1 - Common scenarios for using table update policies

Learn about common scenarios that can use table update policies to perform complex transformations and save the results to destination tables.

This section describes well known scenarios that use update policies. Adopt these scenarios if your circumstances are similar.

In this article, you learn about these common scenarios:

Medallion architecture data enrichment

Update policies on tables let you apply rapid transformations efficiently and are compatible with the medallion lakehouse architecture in Fabric.

In the medallion architecture, when raw data lands in a landing table (bronze layer), an update policy applies initial transformations and saves the enriched output to a silver layer table. This process cascades, where the data from the silver layer table triggers another update policy to further refine the data and hydrate a gold layer table.

The following diagram shows an example of a data enrichment update policy named Get_Values. The enriched data outputs to a silver layer table, which includes a calculated timestamp value and lookup values based on the raw data.

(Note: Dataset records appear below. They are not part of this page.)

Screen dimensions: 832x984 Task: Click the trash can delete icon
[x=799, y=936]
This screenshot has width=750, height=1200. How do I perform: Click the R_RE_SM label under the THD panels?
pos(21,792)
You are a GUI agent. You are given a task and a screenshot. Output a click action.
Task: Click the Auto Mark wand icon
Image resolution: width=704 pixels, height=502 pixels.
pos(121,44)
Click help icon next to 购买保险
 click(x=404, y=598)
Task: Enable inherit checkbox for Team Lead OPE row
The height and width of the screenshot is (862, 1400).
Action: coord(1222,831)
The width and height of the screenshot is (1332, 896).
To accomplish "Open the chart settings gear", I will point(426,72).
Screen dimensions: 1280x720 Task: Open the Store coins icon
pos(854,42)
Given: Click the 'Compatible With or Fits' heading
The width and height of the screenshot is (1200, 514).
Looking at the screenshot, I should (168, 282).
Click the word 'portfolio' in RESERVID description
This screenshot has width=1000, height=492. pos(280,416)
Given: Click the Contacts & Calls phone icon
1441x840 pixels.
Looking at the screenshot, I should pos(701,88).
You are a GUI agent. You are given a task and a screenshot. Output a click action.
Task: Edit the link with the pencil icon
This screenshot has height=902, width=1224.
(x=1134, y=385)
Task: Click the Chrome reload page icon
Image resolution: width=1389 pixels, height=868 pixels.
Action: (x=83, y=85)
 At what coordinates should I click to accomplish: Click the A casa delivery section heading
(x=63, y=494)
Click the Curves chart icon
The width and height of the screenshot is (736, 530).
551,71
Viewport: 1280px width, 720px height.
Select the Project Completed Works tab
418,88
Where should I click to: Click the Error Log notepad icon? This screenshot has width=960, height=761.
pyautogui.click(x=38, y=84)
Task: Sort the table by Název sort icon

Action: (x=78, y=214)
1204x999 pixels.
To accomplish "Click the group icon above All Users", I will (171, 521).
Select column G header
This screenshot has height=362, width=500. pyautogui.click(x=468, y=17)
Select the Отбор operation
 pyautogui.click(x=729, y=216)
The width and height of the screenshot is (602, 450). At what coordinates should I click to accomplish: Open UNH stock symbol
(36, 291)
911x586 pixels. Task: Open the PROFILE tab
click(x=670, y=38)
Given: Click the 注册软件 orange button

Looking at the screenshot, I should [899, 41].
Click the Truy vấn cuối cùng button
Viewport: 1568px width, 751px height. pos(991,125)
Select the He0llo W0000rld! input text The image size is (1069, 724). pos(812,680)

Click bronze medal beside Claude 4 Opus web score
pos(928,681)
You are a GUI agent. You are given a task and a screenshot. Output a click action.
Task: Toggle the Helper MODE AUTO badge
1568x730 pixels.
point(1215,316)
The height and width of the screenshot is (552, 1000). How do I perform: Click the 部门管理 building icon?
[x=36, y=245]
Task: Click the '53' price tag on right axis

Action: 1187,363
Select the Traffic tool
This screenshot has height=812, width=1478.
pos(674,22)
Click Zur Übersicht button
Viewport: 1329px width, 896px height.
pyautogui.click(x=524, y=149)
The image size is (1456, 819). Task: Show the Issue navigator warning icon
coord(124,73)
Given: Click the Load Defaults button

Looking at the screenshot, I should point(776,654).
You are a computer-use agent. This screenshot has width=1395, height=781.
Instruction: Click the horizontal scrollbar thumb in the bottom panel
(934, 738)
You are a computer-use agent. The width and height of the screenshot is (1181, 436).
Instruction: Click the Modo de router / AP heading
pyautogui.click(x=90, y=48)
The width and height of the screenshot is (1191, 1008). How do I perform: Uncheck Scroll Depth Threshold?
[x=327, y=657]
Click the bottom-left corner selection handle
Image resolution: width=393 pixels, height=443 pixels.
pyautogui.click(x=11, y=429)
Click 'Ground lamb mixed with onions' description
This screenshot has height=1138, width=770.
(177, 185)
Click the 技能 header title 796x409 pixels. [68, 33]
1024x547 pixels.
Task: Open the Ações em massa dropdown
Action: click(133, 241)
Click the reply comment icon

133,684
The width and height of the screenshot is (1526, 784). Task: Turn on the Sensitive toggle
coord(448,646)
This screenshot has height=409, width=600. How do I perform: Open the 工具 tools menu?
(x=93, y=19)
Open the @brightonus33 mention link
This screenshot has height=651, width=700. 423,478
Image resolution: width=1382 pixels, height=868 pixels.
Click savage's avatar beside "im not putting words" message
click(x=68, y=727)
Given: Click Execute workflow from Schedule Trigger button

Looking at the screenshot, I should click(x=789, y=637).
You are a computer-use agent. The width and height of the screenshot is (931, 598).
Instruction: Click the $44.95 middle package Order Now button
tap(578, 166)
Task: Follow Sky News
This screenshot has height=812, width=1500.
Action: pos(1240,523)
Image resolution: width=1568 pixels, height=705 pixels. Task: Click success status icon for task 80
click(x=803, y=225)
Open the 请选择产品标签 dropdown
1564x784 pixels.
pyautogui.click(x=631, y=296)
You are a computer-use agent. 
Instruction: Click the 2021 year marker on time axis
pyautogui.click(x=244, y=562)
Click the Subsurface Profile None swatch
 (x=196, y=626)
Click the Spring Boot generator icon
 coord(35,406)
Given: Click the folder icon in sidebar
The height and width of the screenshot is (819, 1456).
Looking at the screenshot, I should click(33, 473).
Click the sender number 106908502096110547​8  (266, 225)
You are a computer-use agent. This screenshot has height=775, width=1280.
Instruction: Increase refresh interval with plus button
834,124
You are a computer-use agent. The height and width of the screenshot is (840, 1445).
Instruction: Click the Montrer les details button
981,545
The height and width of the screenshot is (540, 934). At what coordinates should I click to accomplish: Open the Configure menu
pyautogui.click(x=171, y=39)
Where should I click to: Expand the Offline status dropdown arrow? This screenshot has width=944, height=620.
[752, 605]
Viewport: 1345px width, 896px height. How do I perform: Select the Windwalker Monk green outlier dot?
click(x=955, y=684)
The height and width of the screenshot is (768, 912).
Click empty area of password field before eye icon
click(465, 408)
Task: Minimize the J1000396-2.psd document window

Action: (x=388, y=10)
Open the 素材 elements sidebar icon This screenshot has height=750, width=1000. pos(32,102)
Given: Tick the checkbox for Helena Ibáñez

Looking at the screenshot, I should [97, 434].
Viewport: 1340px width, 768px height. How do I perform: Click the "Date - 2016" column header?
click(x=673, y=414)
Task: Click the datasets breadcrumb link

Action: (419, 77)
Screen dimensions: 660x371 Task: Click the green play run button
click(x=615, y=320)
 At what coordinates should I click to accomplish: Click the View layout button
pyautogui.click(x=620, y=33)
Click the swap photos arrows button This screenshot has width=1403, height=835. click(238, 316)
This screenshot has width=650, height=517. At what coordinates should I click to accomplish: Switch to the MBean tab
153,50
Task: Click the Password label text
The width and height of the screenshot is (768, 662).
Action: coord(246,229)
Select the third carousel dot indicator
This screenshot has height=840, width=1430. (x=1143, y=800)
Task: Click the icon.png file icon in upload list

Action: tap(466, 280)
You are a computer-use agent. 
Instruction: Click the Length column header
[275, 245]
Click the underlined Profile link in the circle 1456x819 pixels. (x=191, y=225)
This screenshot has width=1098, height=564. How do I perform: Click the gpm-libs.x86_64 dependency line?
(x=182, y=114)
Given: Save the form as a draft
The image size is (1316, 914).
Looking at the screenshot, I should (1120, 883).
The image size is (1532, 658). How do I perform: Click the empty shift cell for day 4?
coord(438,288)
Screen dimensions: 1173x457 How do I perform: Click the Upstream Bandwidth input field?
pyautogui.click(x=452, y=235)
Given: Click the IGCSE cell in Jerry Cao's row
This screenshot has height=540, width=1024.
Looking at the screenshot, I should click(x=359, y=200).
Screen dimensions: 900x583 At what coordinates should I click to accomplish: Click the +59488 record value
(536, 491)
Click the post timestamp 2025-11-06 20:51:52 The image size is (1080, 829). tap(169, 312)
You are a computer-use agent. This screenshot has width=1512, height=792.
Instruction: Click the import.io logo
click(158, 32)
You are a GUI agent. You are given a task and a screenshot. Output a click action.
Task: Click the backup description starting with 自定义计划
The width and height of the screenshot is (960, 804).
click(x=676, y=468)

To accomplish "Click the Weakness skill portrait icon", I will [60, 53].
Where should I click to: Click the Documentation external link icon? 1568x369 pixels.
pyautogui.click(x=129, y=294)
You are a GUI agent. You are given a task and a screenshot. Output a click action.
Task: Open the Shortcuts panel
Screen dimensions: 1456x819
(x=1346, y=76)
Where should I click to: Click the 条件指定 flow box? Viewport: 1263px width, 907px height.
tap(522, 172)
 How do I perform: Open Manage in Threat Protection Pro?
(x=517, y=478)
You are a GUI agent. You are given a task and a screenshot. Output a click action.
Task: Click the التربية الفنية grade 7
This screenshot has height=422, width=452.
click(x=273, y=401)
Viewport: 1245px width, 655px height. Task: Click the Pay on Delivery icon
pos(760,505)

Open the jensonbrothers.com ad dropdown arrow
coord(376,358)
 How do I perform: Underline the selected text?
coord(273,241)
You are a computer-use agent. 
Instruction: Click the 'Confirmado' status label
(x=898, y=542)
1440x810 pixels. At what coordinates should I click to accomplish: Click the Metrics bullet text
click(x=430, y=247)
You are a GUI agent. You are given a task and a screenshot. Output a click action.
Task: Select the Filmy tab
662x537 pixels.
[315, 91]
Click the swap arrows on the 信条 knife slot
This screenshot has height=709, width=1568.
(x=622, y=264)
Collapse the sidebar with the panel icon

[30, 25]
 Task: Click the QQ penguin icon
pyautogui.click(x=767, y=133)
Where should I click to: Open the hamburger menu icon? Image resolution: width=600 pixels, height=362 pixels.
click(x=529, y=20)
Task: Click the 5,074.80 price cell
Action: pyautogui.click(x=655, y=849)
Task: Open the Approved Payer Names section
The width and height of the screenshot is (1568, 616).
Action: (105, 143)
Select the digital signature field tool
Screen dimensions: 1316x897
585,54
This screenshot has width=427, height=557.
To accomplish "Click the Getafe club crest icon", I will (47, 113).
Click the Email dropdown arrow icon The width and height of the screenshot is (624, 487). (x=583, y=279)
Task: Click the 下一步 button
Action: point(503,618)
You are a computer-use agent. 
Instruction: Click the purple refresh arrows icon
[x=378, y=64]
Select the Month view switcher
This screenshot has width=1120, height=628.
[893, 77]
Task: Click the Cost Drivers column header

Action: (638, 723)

Diagram that shows the medallion architecture data enrichment scenario using update policies.

Data routing

A special case of data enrichment occurs when a raw data element has data that is routed to a different table based on one or more of its attributes.

Consider an example that uses the same base data as the previous scenario, but this time, there are three messages. The first message is a device telemetry message, the second message is a device alarm message, and the third message is an error.

To handle this scenario, three update policies are used. The Get_Telemetry update policy filters the device telemetry message, enriches the data, and saves it to the Device_Telemetry table. Similarly, the Get_Alarms update policy saves the data to the Device_Alarms table. Finally, the Log_Error update policy sends unknown messages to the Error_Log table, letting operators detect malformed messages or unexpected schema evolution.

The following diagram shows the example with the three update policies.

Diagram that shows the data routing scenario using update policies.

Optimize data models

Update policies on tables are built for speed. Tables typically conform to star schema design, which supports developing data models optimized for performance and usability.

Querying tables in a star schema often requires joining tables, but table joins can cause performance issues, especially when querying large volumes of data. Flatten the model by storing denormalized data at ingestion time to improve query performance.

Joining tables at ingestion time operates on a small batch of data, reducing the computational cost of the join. This approach significantly improves the performance of downstream queries.

For example, enrich raw telemetry data from a device by looking up values from a dimension table. An update policy performs the lookup at ingestion time and saves the output to a denormalized table. You can also extend the output with data sourced from a reference data table.

The following diagram shows an example with an update policy named Enrich_Device_Data. This policy extends the output data with data sourced from the Site reference data table.

Diagram that shows the optimized data models scenario using an update policies solution.

2 - Run an update policy with a managed identity

This article describes how to use a managed identity for update policy.

The update policy must be configured with a managed identity in the following scenarios:

  • When the update policy query references tables in other databases
  • When the update policy query references tables with an enabled row level security policy

An update policy configured with a managed identity is performed on behalf of the managed identity.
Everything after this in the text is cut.